Auto Supremo AS/0284/2013
Tribunal Supremo de Justicia Bolivia

Auto Supremo AS/0284/2013

Fecha: 26-Jun-2013

Que, es cierto que la prueba preconstituida es aquella que existe antes de la apertura


TERCER RECURSO DE CASACIÓN EN EL FONDO

Previamente, corresponde puntualizar que, conforme la abundante jurisprudencia desarrollada por la Corte Suprema de Justicia y emanada de este Tribunal, el recurso de casación en el fondo constituye una nueva demanda de puro derecho, que debe enmarcarse dentro de las causales de procedencia establecidas en el artículo 253 del Código de Procedimiento Civil, cumpliendo además los requisitos enumerados en el artículo 258 del mismo cuerpo legal, que en los hechos se traducen en requisitos de admisión del recurso, toda vez que debe cumplir con la carga procesal de citar en términos claros, concretos y precisos, la ley o leyes violadas, aplicadas falsa o erróneamente, especificando en qué consiste la violación, falsedad o error, si existen disposiciones contradictorias en el fallo impugnado o si se hubiese incurrido en errores de hecho o de derecho en la apreciación de la prueba.

En el caso de autos, la parte recurrente, no precisó la existencia de error de hecho o de derecho en la valoración de la prueba, ni fundamentó la infracción de la normativa que sustenta el fallo de segunda instancia, limitándose a hacer alegaciones en sentido que el Juez A quo y Tribunal Ad quem realizaron una incorrecta apreciación de la prueba e incorrecta apreciación de la Ley  respecto del artículo 31 inciso b) de la Ley Nº 1178. A tal efecto, realiza una extensa relación de los datos técnicos, el contrato y la conciliación, aspecto que denota la pretensión de una nueva valoración de la prueba, por lo que, corresponde señalar que de acuerdo a la constante y abundante jurisprudencia desarrollada por la Corte Suprema de Justicia, aprehendida y expresada por este Supremo Tribunal de Justicia a través de diversas resoluciones, se ha establecido que si bien la apreciación y valoración de la prueba es facultad privativa de los juzgadores de instancia y es incensurable en casación, excepcionalmente podrá producirse su revaloración, en la medida que en el recurso se acuse y se pruebe la existencia de error de hecho o de derecho, de acuerdo con la regla que establece el inciso 3) del artículo 253 del Código de Procedimiento Civil, que textualmente señala: “Cuando en la apreciación de las pruebas se hubiere incurrido en error de derecho o error de hecho.

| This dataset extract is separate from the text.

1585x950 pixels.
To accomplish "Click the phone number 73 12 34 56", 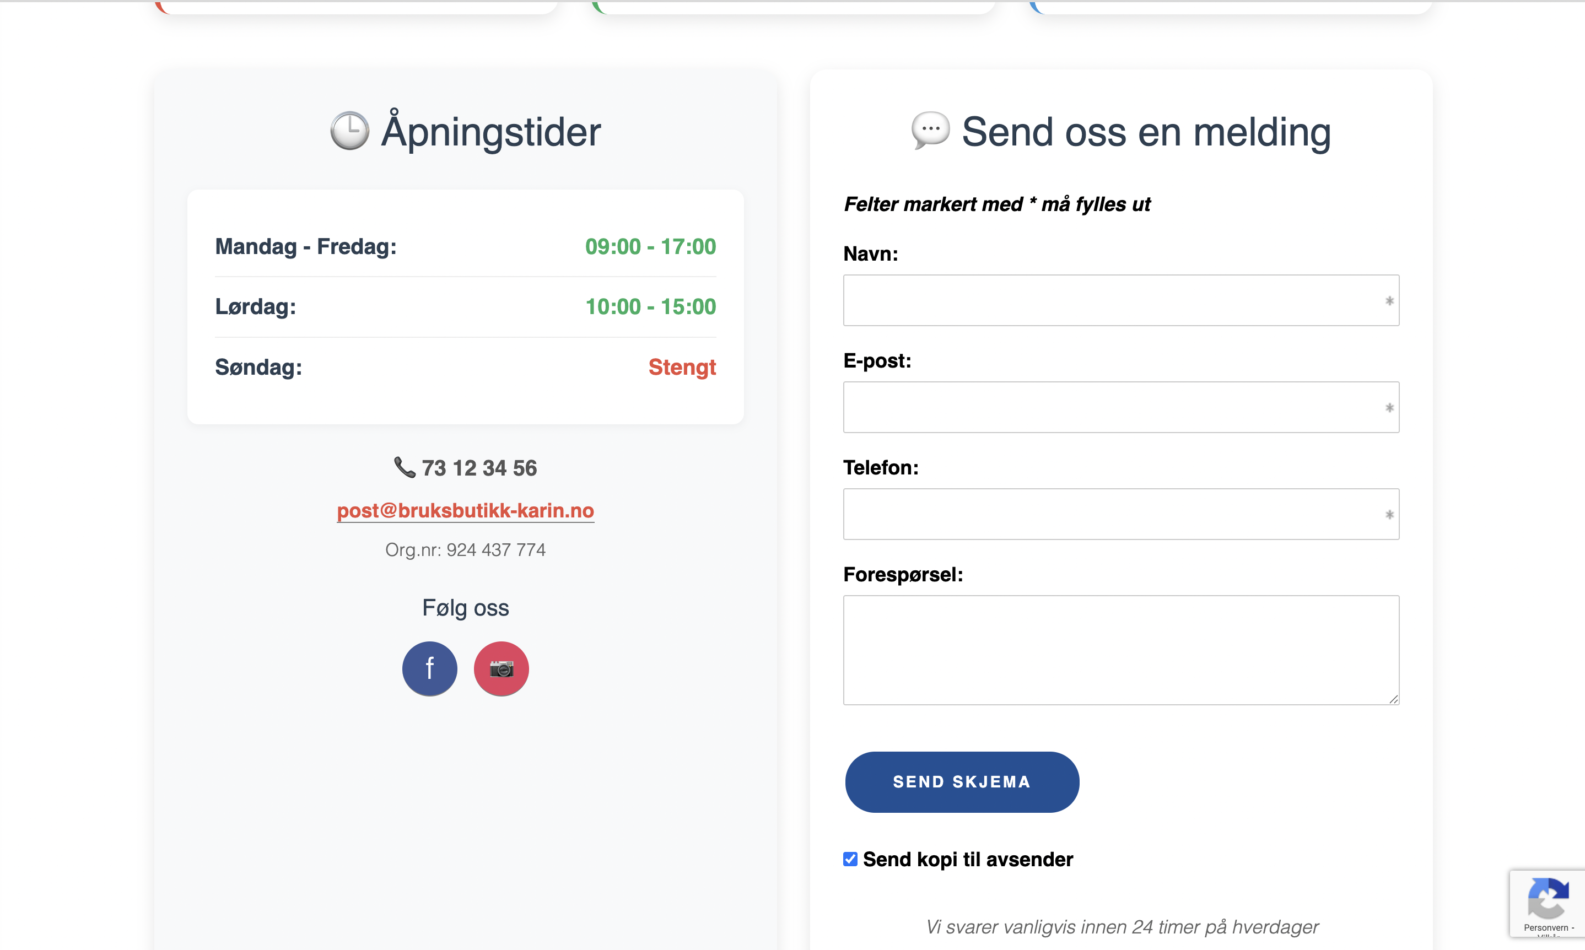I will [479, 468].
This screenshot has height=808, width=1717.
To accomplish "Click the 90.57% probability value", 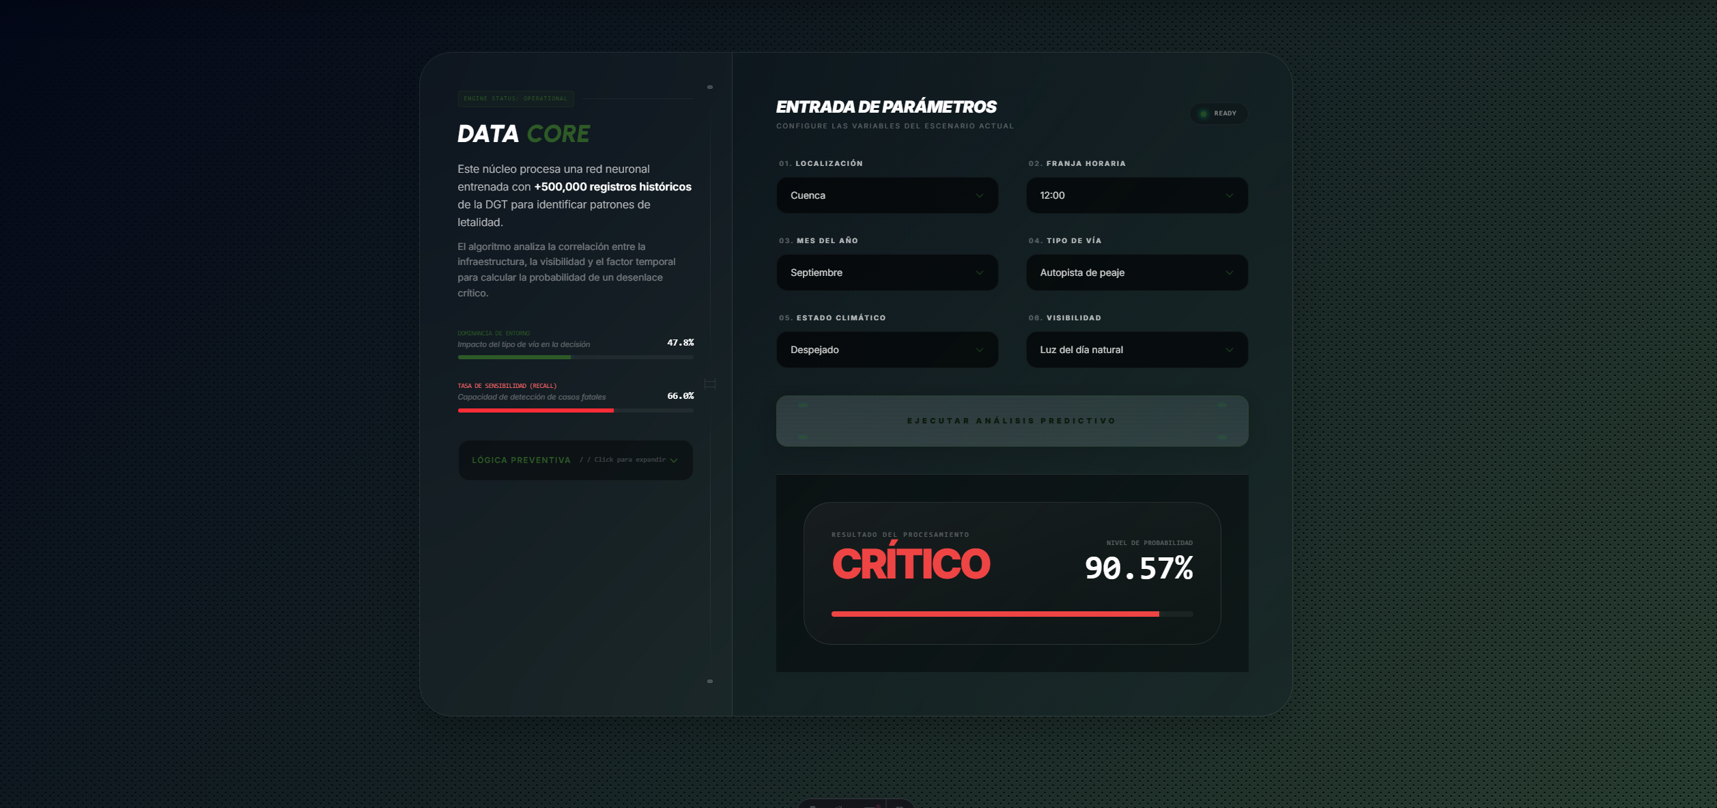I will [x=1138, y=568].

Este último deberá evidenciarse por documentos o actos auténticos que demostraren la equivocación manifiesta del juzgador.” (Las negrillas son añadidas). Nótese que la disposición citada expresa que deberán cumplirse dos condiciones; es decir, que deberá demostrarse el error por documentos o actos auténticos, que a su vez demuestren la equivocación manifiesta del juzgador, lo que en el caso en estudio no sucedió.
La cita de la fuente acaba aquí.